Provided text
··········

After reading Hynek's analysis of the case, one can
click on the title above for more information re Exeter,
especially THIS
. NewFlashRed-Yellow


If you're looking for part 1: Click Here

From: "Jerry Cohen" <rjcohen@li.net>
Web Site: CohenUFO.net
Date: Tue, 21 Jan 1997 22:53:03 -0500
Fwd Date: Sun, 26 Jan 1997 11:26:41 -0500 
Subject: Incident at Exeter, Pt. 2 of 2 (Hynek).repost

As mentioned in part one, the following excerpt is taken
from:

Hynek, J. Allen . "The Hynek UFO Report" . paperback, pp
154-166 . Dell Publishing Co. 1977 : and also, material
therein from Blue Book files.
- - - - - - - - - - - - - - - - - - - - - - - - - - - - - -

"Incident at Exeter" - continued (part 2 of 2) 


Dr. Hynek:    It is interesting to note that Maj. Quintanilla
had used the term "before a final evaluation of your sighting
can be made," whereas the Pentagon had in fact already issued
its evaluation (attributing the sighting to Operation Big
Blast) some time before Quintanilla wrote his letter.

     Maj. Quintanilla received a prompt reply from Officers
Bertrand and Hunt. Their letter of December 2, 1965, reads:

"Dear Sir:
    We were very glad to get your letter during the third
week in November, because as you might imagine, we have been
the subject of considerable ridicule since the Pentagon
released its "final evaluation" of our sighting of September
3, 1965. In other words, both Patrolman Hunt and myself saw
this object at close range, checked it out with each other,
confirmed and reconfirmed the fact that this was not any kind
of conventional aircraft, that it was at an altitude of not
more than a couple of hundred feet and went to considerable
trouble to confirm that the weather was clear, there was no
wind, no chance of weather inversion, and that what we were
seeing was in no way a military or civilian craft. We entered
this in a complete official police report as a supplement to
the blotter of the morning of September 3rd (not September 2
as your letter indicates).

    Since our job depends on accuracy and the ability to tell
the difference between fact and fiction, we were naturally
disturbed by the Pentagon report issued which attributed the
sighting to "multiple high-altitude objects in area" and
"weather inversion." What is a little difficult to understand
is the fact that your letter arrived considerably after the
Pentagon release. Since your letter says that you are still
in the process of making a final evaluation, it seems that
there is an inconsistency here. Ordinarily, this would not be
too important except for the fact that in a situation like
this, we are naturally very reluctant to be considered
irresponsible in our official report to the police station.

··········

Exercise 1
In the Incident at Exeter text, what is the date of the letter Officers Bertrand and Hunt sent to Maj. Quintanilla?
Exercise 2
Rewrite the part of the Incident at Exeter text that opens with the words containing "Hynek, J. Allen" and closes with "wrote his letter.", substituting "Defense Department" for "Pentagon".
Exercise 3
Continue the Incident at Exeter text, starting after its final sentence.

Recorded data

··········

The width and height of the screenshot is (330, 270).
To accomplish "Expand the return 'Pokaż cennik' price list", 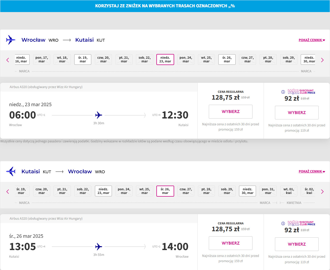I will 312,171.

··········

Right answer 1
December 2, 1965.

Right answer 2
Hynek, J. Allen . "The Hynek UFO Report" . paperback, pp
154-166 . Dell Publishing Co. 1977 : and also, material
therein from Blue Book files.
- - - - - - - - - - - - - - - - - - - - - - - - - - - - - -

"Incident at Exeter" - continued (part 2 of 2) 


Dr. Hynek:    It is interesting to note that Maj. Quintanilla
had used the term "before a final evaluation of your sighting
can be made," whereas the Defense Department had in fact already issued
its evaluation (attributing the sighting to Operation Big
Blast) some time before Quintanilla wrote his letter.

Right answer 3
One of us (Patrolman Bertrand) was in the Air Force for four
years, engaged in refueling operations, with all kinds of
military aircraft; it was impossible to mistake what we saw
for any kind of military operation, regardless of altitude.
It was also definitely not a helicopter or balloon.
Immediately after the object disappeared, we did see what
probably was a B-47 at high altitudes, but it bore no
relation to the object that we saw.

    Another fact is that the time of our observation was
nearly an hour after two A.M. which would eliminate the Air
Force Operation Big Blast since as you say, this took place
between midnight and 2 A.M. Norman Muscarello, who first
reported this object before we went to the site, saw it
somewhere in the vicinity of 2 A.M. but nearly an hour had
passed before he got to the police station and we went out to
the location with him.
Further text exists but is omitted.